**Reading passage**
Start of Block

As with our first case, this example is interesting, too, for there’s more to note. A language (lang=en) may not need to be set for a font, one might add back the protocol to force a connection on https, one can omit the quotes around stylesheet; and, for Google providing the fonts, they could offer a less convenient (for them) but stronger solution (for others) when it comes to privacy by making it easier to self-host the fonts, so that fonts.googleapis.com cannot collect any traffic information.

Our focus is on the &amp; though, used to escape the ampersand in the URL. Yet &, in essence, rarely has to be escaped anymore. You can pretty much stop worrying about &.

When does &amp; need to be escaped? In two cases:

  1. To show a character reference (the popular use case). That is, if in the copy of an HTML document you talk about, say, using no-break spaces, you would not type in  , for that would yield a space almost indistinguishable from a regular space ( ), but &amp;nbsp;. Here you would escape the ampersand.

  2. Another case is to avoid what the HTML specification calls “ambiguous ampersands.” These are, in other words, character sequences of an ampersand, some alphanumeric characters, and a semicolon that could be confused with a sequence that maps to a particular character.

Since it’s rare to run into the second scenario, the only situation to watch out for is when one writes about character references. This happens to be a scenario that takes care of itself, for you wouldn’t have a chance to make a character reference visible if you didn’t escape the leading ampersand.

How can the sample code also work? The suspected non-use for lang=en makes us drop the ampersand altogether:

<link rel=stylesheet href="https://fonts.googleapis.com/css?family=Roboto:100,300,400,500,700">

Yet if lang was needed:

<link rel=stylesheet href="https://fonts.googleapis.com/css?family=Roboto:100,300,400,500,700&lang=en">

I> In May, 2019, Google added support for font-display: swap to Google Fonts. That was great news, and if you’re using the service you may benefit from enabling this option. Jeremy Wagner has a nice write-up on font-display that explains why swap is a smart setting.

End of Block

**Source data**
Start of Block

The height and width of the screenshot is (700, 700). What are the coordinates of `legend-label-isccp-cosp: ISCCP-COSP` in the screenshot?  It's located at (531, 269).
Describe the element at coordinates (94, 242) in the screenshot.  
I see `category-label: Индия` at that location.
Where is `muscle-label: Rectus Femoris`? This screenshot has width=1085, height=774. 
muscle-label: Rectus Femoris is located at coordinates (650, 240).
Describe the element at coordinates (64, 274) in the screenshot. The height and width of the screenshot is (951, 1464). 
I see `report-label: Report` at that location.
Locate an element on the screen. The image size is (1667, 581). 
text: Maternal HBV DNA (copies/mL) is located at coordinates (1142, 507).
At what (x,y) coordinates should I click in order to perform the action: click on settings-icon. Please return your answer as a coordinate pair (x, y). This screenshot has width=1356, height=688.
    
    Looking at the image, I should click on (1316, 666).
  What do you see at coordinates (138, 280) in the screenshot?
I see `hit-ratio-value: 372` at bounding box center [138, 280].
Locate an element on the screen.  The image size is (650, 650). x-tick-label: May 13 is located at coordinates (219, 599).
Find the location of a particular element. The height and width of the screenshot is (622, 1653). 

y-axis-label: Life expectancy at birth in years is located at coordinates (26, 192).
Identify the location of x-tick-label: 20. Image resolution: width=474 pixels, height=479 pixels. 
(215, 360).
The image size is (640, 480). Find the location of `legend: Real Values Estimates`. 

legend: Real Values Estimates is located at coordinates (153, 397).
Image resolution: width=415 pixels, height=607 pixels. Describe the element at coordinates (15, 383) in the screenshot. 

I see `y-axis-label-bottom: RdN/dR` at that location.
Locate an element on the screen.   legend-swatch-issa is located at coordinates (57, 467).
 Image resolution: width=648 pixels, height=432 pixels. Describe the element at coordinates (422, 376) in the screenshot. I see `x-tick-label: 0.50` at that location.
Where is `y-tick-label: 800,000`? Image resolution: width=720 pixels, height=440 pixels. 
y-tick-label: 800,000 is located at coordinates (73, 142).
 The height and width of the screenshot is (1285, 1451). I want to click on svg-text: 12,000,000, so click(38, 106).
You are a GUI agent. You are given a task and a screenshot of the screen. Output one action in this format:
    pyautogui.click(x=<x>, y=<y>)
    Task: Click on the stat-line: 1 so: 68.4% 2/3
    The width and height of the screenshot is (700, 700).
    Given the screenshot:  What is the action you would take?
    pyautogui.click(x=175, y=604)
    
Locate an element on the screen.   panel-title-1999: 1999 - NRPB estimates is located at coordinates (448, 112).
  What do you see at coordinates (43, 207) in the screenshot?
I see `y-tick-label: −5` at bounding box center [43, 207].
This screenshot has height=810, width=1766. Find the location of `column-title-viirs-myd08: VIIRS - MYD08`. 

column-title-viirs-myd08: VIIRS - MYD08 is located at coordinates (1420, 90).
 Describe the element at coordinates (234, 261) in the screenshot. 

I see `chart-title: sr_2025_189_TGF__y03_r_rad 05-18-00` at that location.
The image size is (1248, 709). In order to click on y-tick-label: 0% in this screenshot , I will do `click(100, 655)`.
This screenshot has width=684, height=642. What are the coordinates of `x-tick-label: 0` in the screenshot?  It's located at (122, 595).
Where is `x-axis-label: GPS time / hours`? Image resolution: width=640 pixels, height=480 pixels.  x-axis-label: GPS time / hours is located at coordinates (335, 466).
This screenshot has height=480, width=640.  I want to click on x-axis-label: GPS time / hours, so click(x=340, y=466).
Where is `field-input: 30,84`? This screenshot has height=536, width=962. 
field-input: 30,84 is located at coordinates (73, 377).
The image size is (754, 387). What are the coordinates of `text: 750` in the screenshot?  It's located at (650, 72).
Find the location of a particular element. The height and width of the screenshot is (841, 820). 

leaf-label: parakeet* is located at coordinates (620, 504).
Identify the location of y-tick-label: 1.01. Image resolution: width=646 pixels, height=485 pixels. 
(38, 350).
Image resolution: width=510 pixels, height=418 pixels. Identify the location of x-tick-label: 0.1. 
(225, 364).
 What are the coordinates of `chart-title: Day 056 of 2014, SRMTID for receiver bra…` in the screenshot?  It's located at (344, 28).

End of Block

**What the exercise asks**
Copy out the passage on escaping ampersands between "Since it’s rare" and "a smart setting.", inclusive.

**Final answer**
Since it’s rare to run into the second scenario, the only situation to watch out for is when one writes about character references. This happens to be a scenario that takes care of itself, for you wouldn’t have a chance to make a character reference visible if you didn’t escape the leading ampersand.

How can the sample code also work? The suspected non-use for lang=en makes us drop the ampersand altogether:

<link rel=stylesheet href="https://fonts.googleapis.com/css?family=Roboto:100,300,400,500,700">

Yet if lang was needed:

<link rel=stylesheet href="https://fonts.googleapis.com/css?family=Roboto:100,300,400,500,700&lang=en">

I> In May, 2019, Google added support for font-display: swap to Google Fonts. That was great news, and if you’re using the service you may benefit from enabling this option. Jeremy Wagner has a nice write-up on font-display that explains why swap is a smart setting.